BEGIN

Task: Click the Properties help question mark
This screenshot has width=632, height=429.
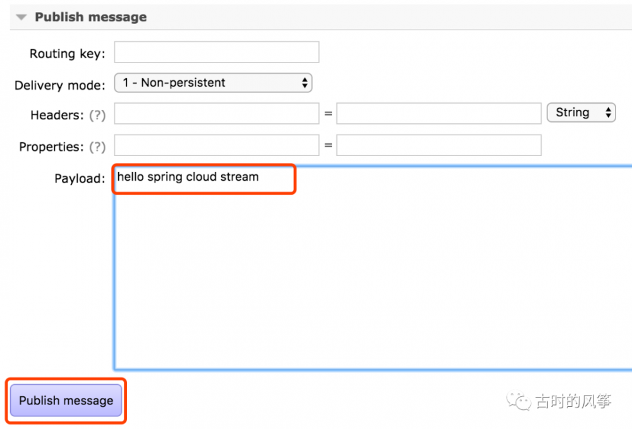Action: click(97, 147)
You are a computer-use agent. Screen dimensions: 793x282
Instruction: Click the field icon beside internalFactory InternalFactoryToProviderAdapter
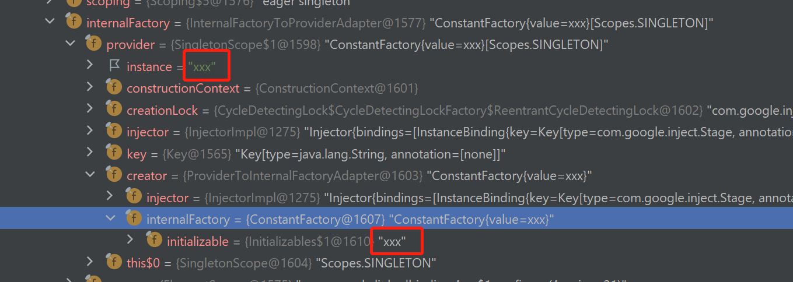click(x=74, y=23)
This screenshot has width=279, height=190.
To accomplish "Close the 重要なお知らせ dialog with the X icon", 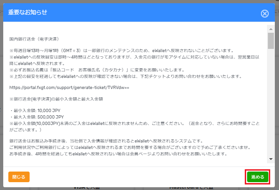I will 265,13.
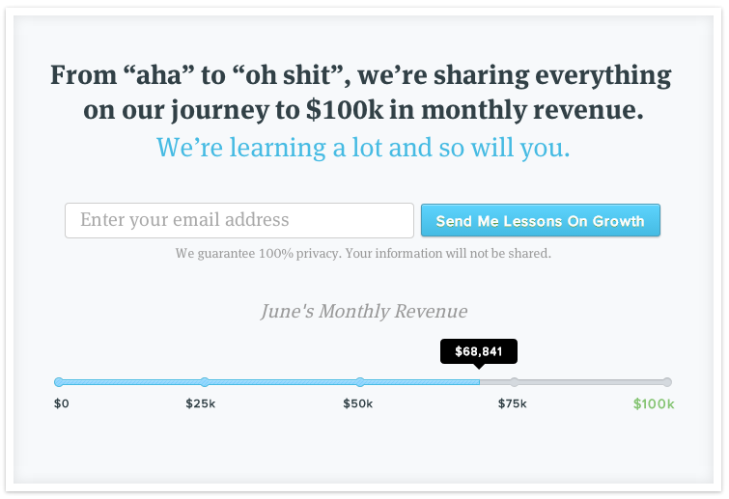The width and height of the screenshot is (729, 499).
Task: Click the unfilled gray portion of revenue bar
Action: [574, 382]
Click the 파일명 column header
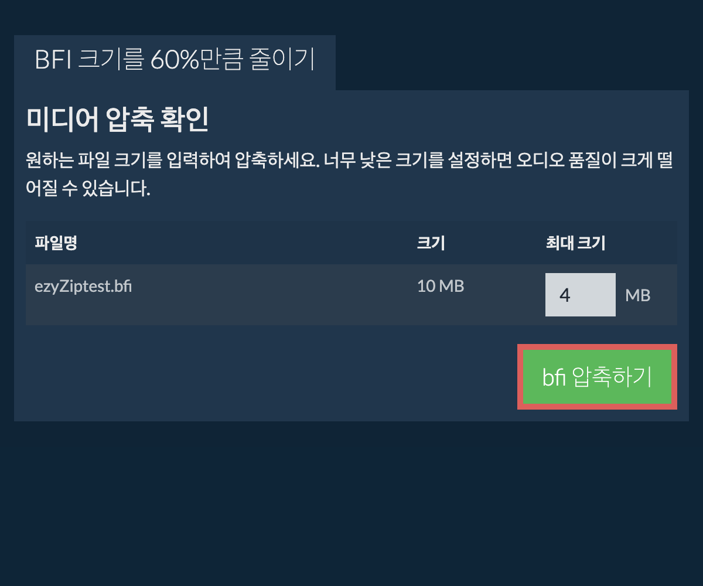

END
BEGIN

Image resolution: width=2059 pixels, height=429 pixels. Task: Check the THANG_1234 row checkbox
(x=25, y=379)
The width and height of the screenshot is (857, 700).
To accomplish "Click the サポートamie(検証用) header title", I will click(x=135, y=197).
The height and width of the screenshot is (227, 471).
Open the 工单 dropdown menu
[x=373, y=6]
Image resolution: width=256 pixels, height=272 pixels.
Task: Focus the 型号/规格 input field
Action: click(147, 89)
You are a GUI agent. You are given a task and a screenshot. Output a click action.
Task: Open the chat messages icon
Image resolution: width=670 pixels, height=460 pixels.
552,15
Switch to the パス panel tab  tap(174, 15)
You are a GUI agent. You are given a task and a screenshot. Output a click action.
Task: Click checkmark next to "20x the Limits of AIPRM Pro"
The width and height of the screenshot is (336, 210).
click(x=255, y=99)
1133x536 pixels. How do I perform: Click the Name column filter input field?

END
BEGIN

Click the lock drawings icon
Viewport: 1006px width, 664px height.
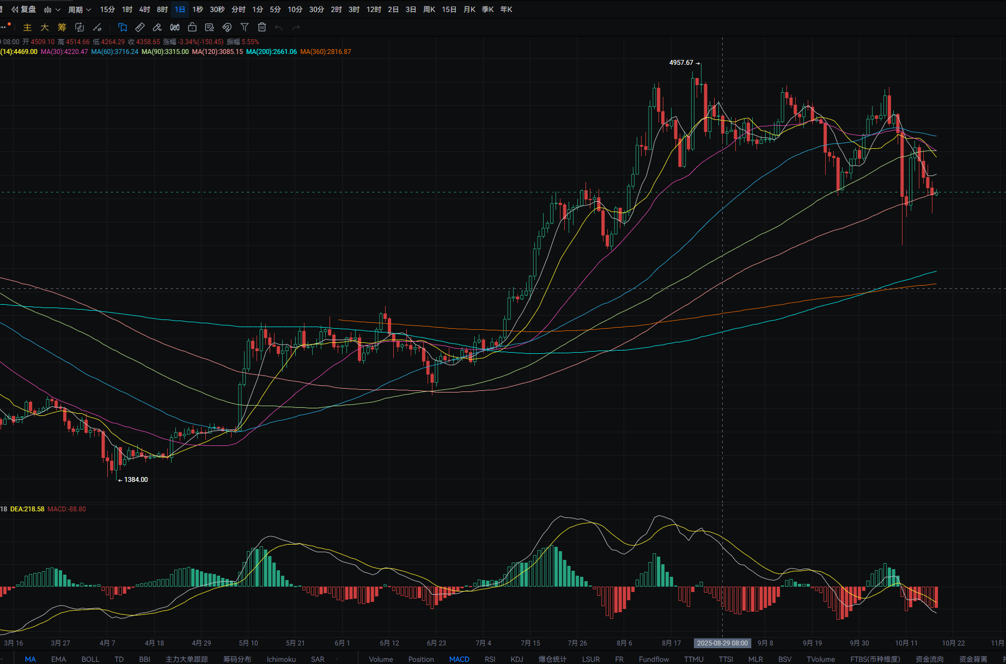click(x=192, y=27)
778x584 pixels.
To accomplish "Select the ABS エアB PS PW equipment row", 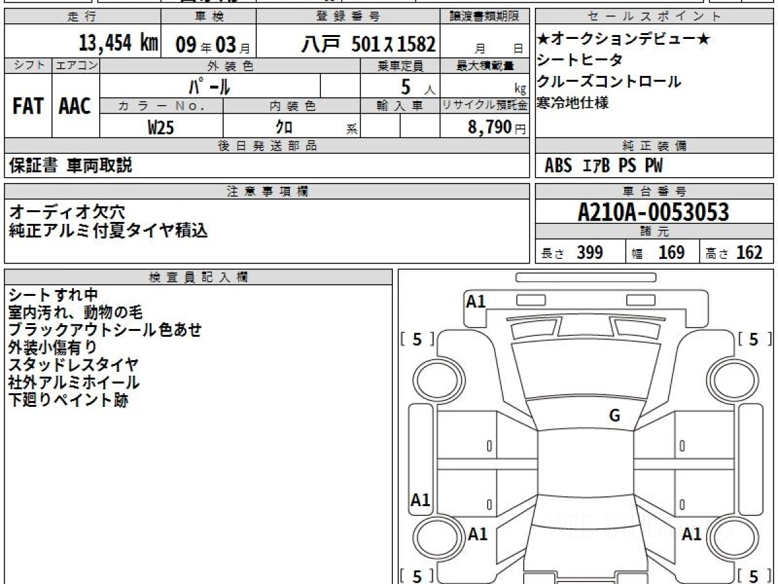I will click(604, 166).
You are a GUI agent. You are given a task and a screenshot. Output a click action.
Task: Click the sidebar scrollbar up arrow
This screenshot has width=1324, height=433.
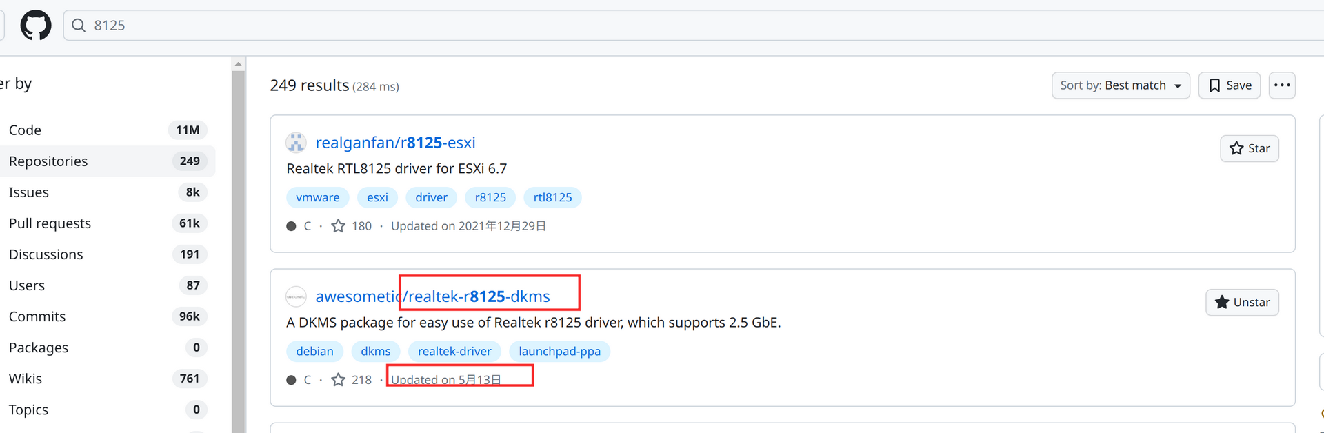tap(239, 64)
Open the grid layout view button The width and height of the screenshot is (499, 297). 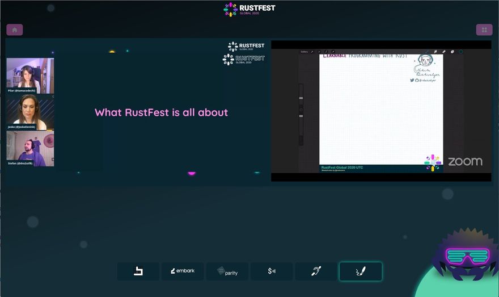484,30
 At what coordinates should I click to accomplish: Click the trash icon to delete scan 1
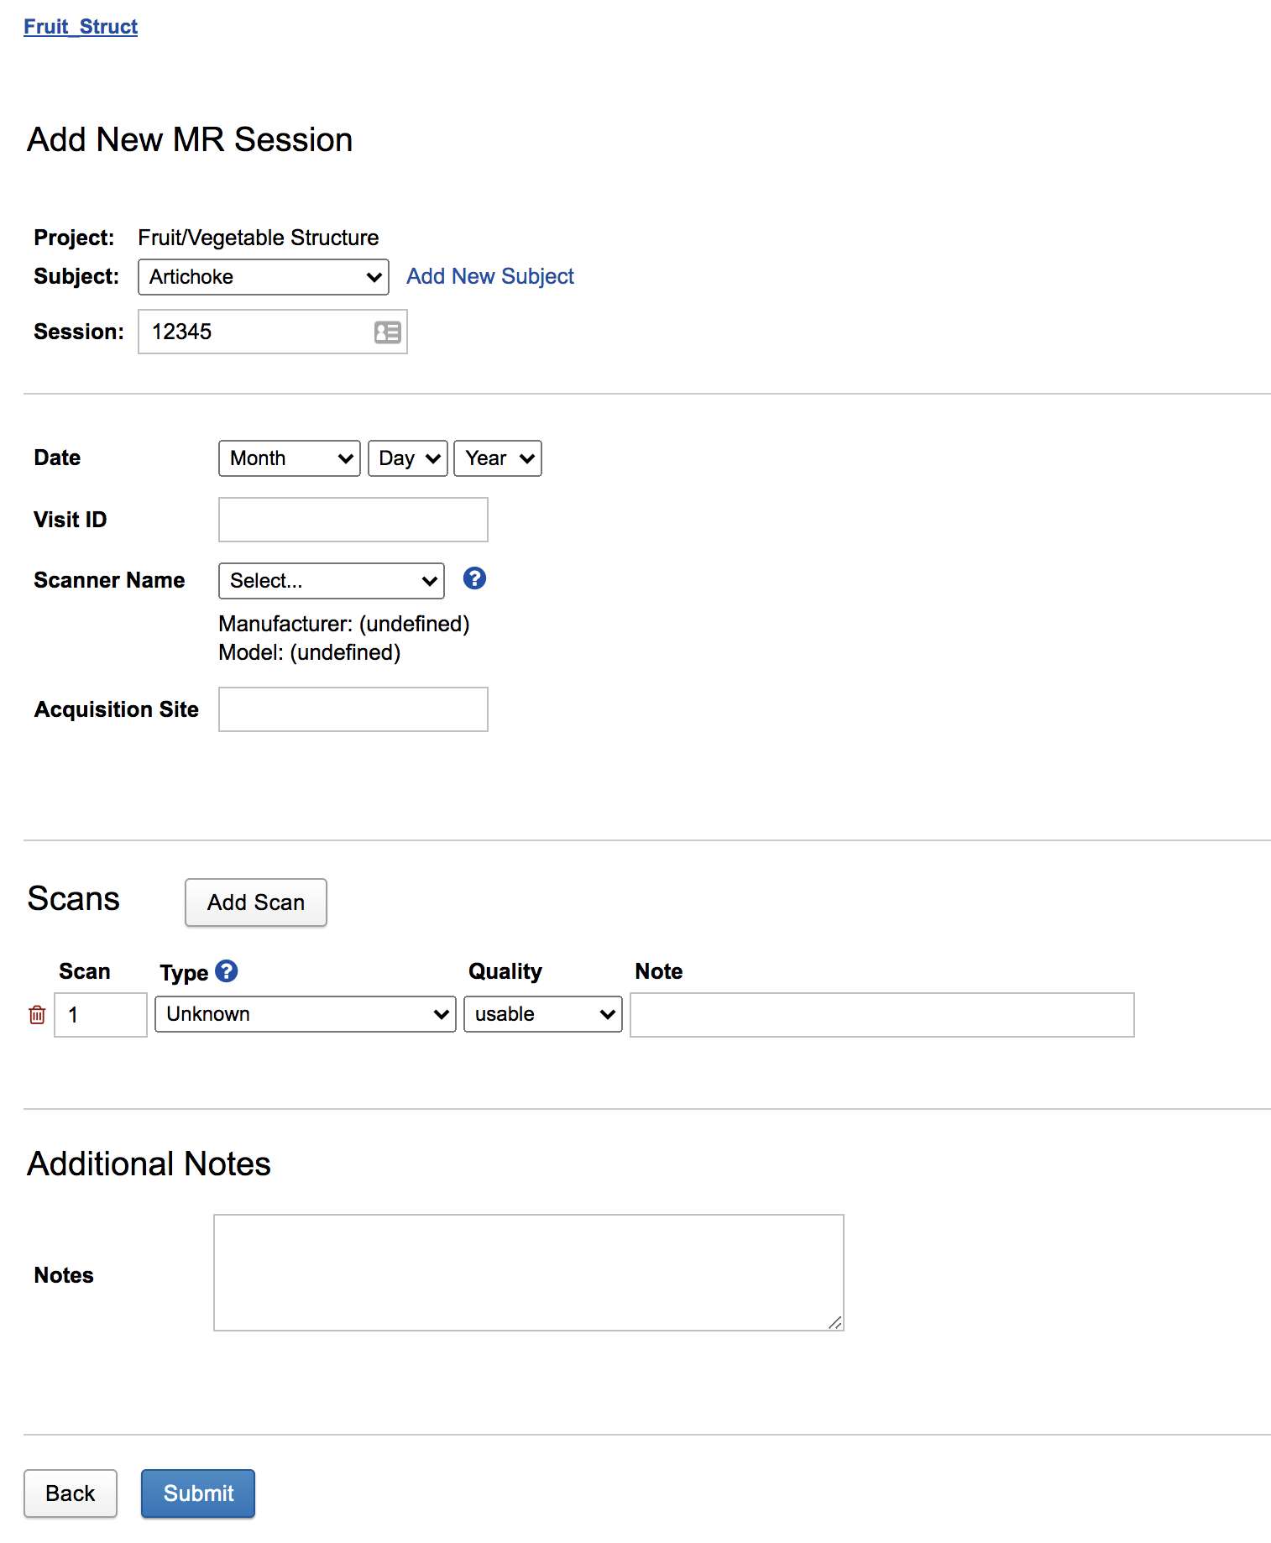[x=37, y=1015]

END

§ Exercise: Retrieve each line of the data in which the word "column" can be found.

§ Result:
Click the 파일명 column header
1133x536 pixels. How do I perform: Click the Name column filter input field?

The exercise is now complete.